▸ 데이터 항목
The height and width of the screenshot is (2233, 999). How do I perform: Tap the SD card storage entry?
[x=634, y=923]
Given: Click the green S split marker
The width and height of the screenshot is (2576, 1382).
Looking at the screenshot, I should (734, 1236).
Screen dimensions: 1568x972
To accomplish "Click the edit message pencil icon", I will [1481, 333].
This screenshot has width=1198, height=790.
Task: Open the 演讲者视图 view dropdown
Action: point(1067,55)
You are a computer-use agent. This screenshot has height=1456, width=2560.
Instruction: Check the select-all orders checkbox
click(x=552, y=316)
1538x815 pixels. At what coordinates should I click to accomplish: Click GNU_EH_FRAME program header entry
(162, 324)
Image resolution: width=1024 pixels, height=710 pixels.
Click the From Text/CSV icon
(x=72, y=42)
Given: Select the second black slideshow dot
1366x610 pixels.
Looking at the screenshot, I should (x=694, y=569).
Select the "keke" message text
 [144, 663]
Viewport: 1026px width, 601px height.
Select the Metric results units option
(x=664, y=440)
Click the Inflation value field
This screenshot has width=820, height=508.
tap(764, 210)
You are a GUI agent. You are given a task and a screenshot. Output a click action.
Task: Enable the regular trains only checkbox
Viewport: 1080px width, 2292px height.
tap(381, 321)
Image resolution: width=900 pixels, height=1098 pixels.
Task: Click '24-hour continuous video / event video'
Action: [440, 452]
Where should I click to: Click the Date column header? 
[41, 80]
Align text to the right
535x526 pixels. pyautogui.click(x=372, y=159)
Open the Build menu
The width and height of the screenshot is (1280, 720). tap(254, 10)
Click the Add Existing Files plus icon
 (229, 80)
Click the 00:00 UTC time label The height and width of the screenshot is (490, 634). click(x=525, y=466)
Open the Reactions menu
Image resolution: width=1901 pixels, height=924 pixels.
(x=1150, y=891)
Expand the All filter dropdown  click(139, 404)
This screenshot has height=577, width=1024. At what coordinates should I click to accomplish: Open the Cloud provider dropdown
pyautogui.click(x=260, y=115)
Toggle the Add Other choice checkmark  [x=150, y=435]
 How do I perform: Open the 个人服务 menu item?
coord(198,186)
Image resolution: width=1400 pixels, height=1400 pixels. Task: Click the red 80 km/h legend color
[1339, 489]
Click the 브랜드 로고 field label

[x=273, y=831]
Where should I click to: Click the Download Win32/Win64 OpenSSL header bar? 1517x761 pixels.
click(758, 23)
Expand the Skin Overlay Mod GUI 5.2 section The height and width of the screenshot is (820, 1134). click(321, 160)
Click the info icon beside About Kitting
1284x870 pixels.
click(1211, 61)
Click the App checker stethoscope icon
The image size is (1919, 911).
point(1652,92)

▸ 과제 안내
위 항목에서 "Given: Select the second black slideshow dot" 문구가 있는 줄부터 "tap(764, 210)" 문구가 있는 줄까지를 양 끝 줄을 포함해 JSON 문자열 목록으로 바꾸어 주십시오. 한 줄을 문자열 하나로 하고 빈 줄은 넣지 마십시오.

▸ 응답 내용
[
  "Given: Select the second black slideshow dot",
  "1366x610 pixels.",
  "Looking at the screenshot, I should (x=694, y=569).",
  "Select the \"keke\" message text",
  " [144, 663]",
  "Viewport: 1026px width, 601px height.",
  "Select the Metric results units option",
  "(x=664, y=440)",
  "Click the Inflation value field",
  "This screenshot has width=820, height=508.",
  "tap(764, 210)"
]